Tiga hari yang lalu, jam tiga pagi, sepulang dari operasi, suamiku mengajakku bercinta. Sungguh saat itu aku benar-benar dalam kondisi yang sangat lelah. Kutolak dengan halus. Tapi Mas Ari tampaknya benar-benar menginginkannya. Tapi aku sudah tak sanggup lagi, dan langsung saja tertidur begitu sampai tiba di ranjang. Mulai hari itu Mas Ari mendiamkanku. Aku tidak tahu harus bagaimana. Bukan aku yang mau pasien-pasien datang pada malam dan dini hari. Dan aku juga manusia biasa yang bisa lelah, aku bukan mesin atau robot. Mas Ari memang biasa bekerja dengan mesin-mesin kontraktor di proyeknya. Sedangkan aku biasa bekerja dengan manusia yang punya rasa dan punya nyawa.

***

Tak terasa mobilku sudah sampai di garasi lagi. Aku pun cepat-cepat masuk ke dalam kamarku. Kubuka pintu perlahan, takut membangunkan Mas Ari. Rupanya dia terbangun juga, tapi dia hanya melihat ke arahku sebentar kemudian tidur lagi. Syukurlah, daripada dia mengajakku bertengkar lagi. Aku pun berganti pakaian dan merebahkan tubuhku di sebelah Mas Ari. Dia tidak bergeming. Aku pun tertidur.

***

Pagi hari aku baru bangun jam 8 pagi. Suamiku sudah berangkat ke kantornya. Sementara anakku juga sudah diantar ke sekolahnya. Duh, ada perasaan bersalah menyelusup di relung hatiku. Aku membiarkan orang-orang yang paling kucintai terlantar. Sebenarnya kalau dalam kondisi normal, tidak ada operasi emergency malamnya, aku biasa bangun pagi. Lalu kusiapkan sarapan untuk Mas Ari dan Dinda, walau hanya sekedar nasi goreng atau roti panggang dan susu. Namun, sudah satu minggu ini mereka tidak merasakan sarapan buatanku. Maafkan Nova, Mas. Maafkan mama, Dinda sayang.

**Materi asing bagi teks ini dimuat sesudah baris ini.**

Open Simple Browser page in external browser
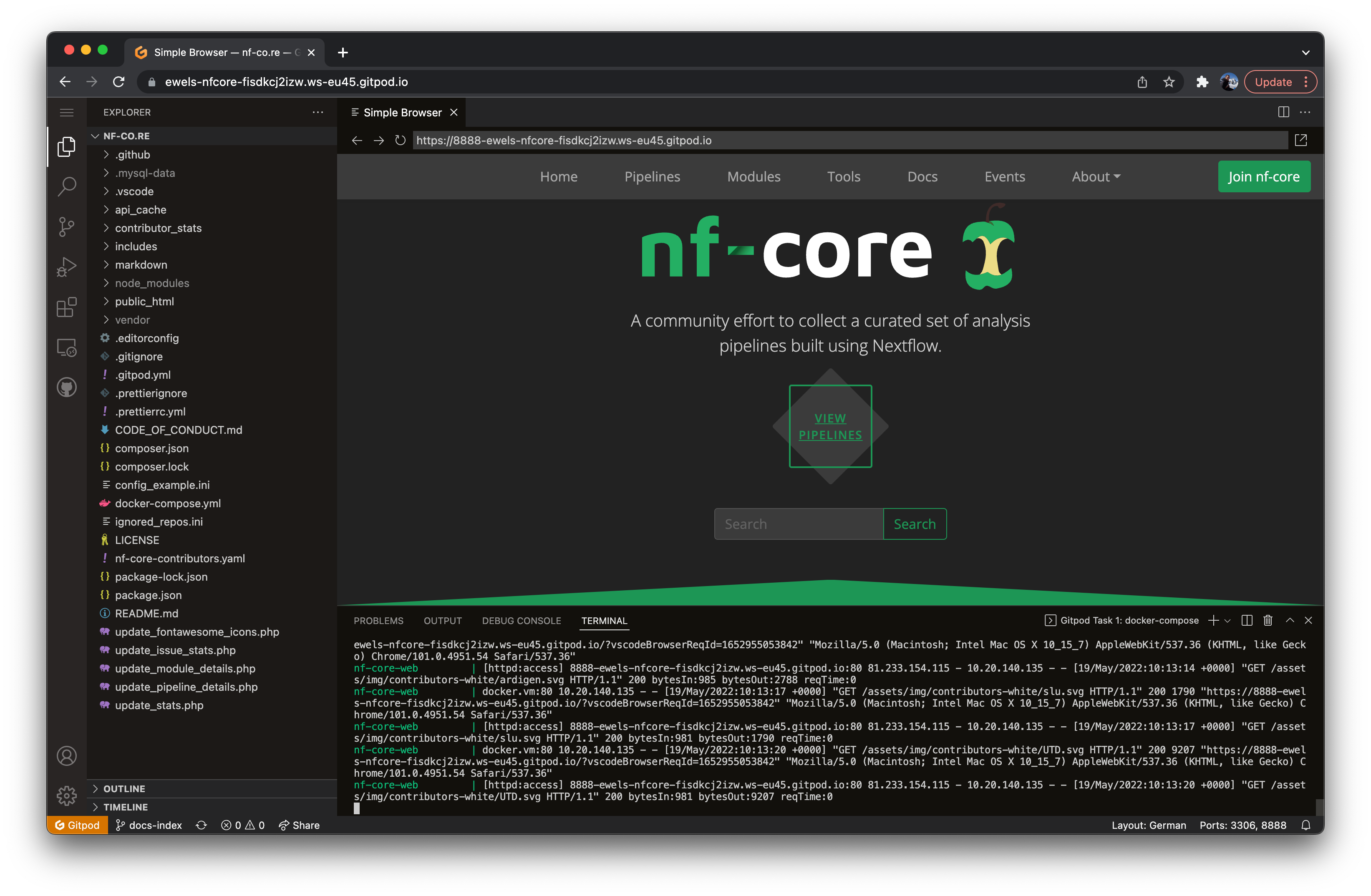Viewport: 1371px width, 896px height. (x=1301, y=140)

Aku pun segera bersiap-siap, poliklinik rumah sakit akan mulai jam 9 pagi. Setelah polikinik selesai, masih ada dua operasi elektif.

***

Suatu senja di sebuah kantor konsultan proyek pembangunan.

Aku sedang benar-benar kesal pada istriku. Semalam dia pergi lagi, bahkan kali ini tanpa pamit padaku. Sudah satu minggu ini dia pulang larut, lalu pergi lagi, pulang ke rumah dini hari itu pun pasti sudah dalam keadaan lelah. Ketika kuajak bercinta dia menolak, bahkan langsung tertidur. Anakku juga ditentarkannya. Tak ada lagi sarapan pagi, tak ada lagi berkumpul bersama. Sisi kelelakianku muncul, cemburu pun tak bisa kubendung. Aku tak rela istriku pulang pagi terus seperti ini. Aku mulai mencurigainya. Apakah benar dia pergi karena pasien-pasien gawatnya itu? Ataukah sebenarnya dia hanya keluyuran saja?

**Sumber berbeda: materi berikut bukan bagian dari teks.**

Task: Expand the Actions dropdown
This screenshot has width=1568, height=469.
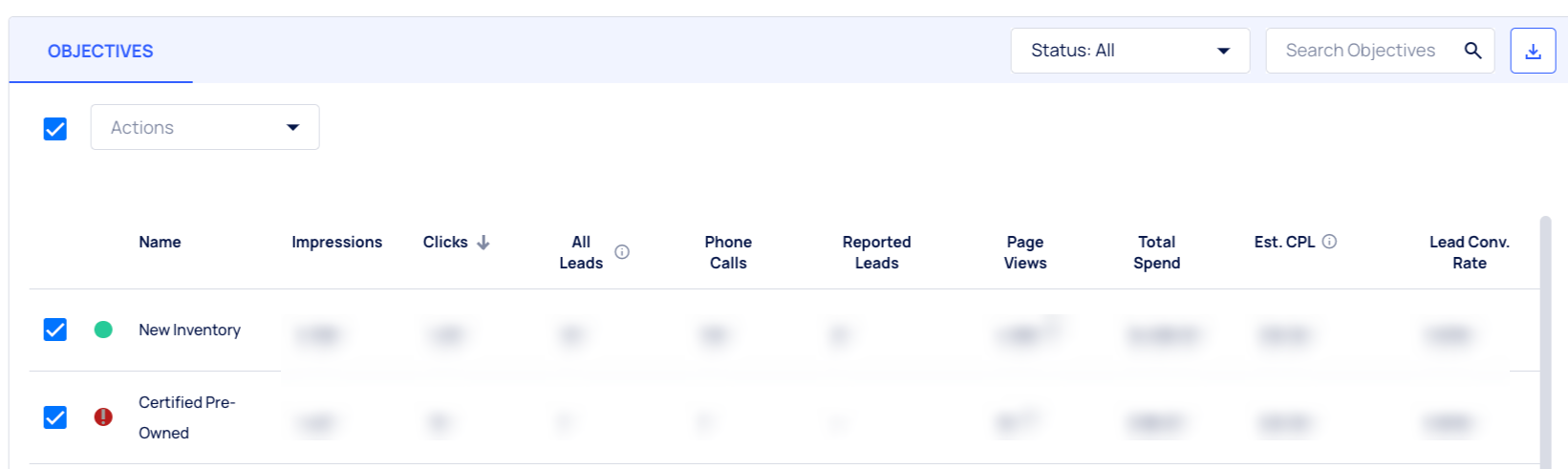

Waktu aku menikah dengannya, dia masih seorang dokter umum. Kemudian dia ingin sekolah lagi untuk menjadi seorang spesialis. Ketika dia bertanya sebaiknya spesialisasi apa yang diambil, kusarankan menjadi spesialis kandungan, karena kurasa dokter spesialis kandungan yang perempuan masih jarang, padahal pasiennya semua perempuan. Nova pun setuju. Dia memang menyukai bidang itu. Hari-harinya yang melelahkan menjadi seorang residen6) dia jalani. Sebenarnya sejak dia masih bersekolah aku sudah mulai mengeluhkan kenapa dia begitu sibuk, keluarga tidak sempat diurusnya lagi. Tapi aku tahan kesabaranku, karena mungkin memang masih berstatus menuntut ilmu. Namun ternyata, setelah lulus dan menjadi seorang dr.Nova Hidayati,Sp.OG, kesibukannya tidak berkurang sama sekali. Mana dia ditempatkan di daerah yang belum ada dokter spesialis kandungannya. Aku pun yang mengalah mengikutinya ke tempat ini. Kebetulan ada proyek yang juga akan kukerjakan di daerah ini. Nova sebenarnya seorang istri yang baik. Namun, jika keadaannya seperti ini terus, akankah aku sanggup bertahan. Bagaimanapun aku seorang lelaki, aku punya hak atas istriku. Dan beberapa waktu ini hak-hakku tidak terpenuhi.

Malam ini aku berrencana tidak akan pulang. Selain karena memang ada pekerjaan yang harus selesai malam ini, aku juga ingin menegur istriku. Aku ingin melihat reaksinya jika suaminya tidak pulang. Telepon ruangan dan HP aku matikan.

***

Pukul 23.00

Tok...tok..tok...

“Ya, masuk..”

“Pak Ari, maaf mengganggu malam-malam, bisakah Bapak menolong saya?” Udin tergopoh-gopoh masuk ke ruang kerjaku sambil masih teregah-engah.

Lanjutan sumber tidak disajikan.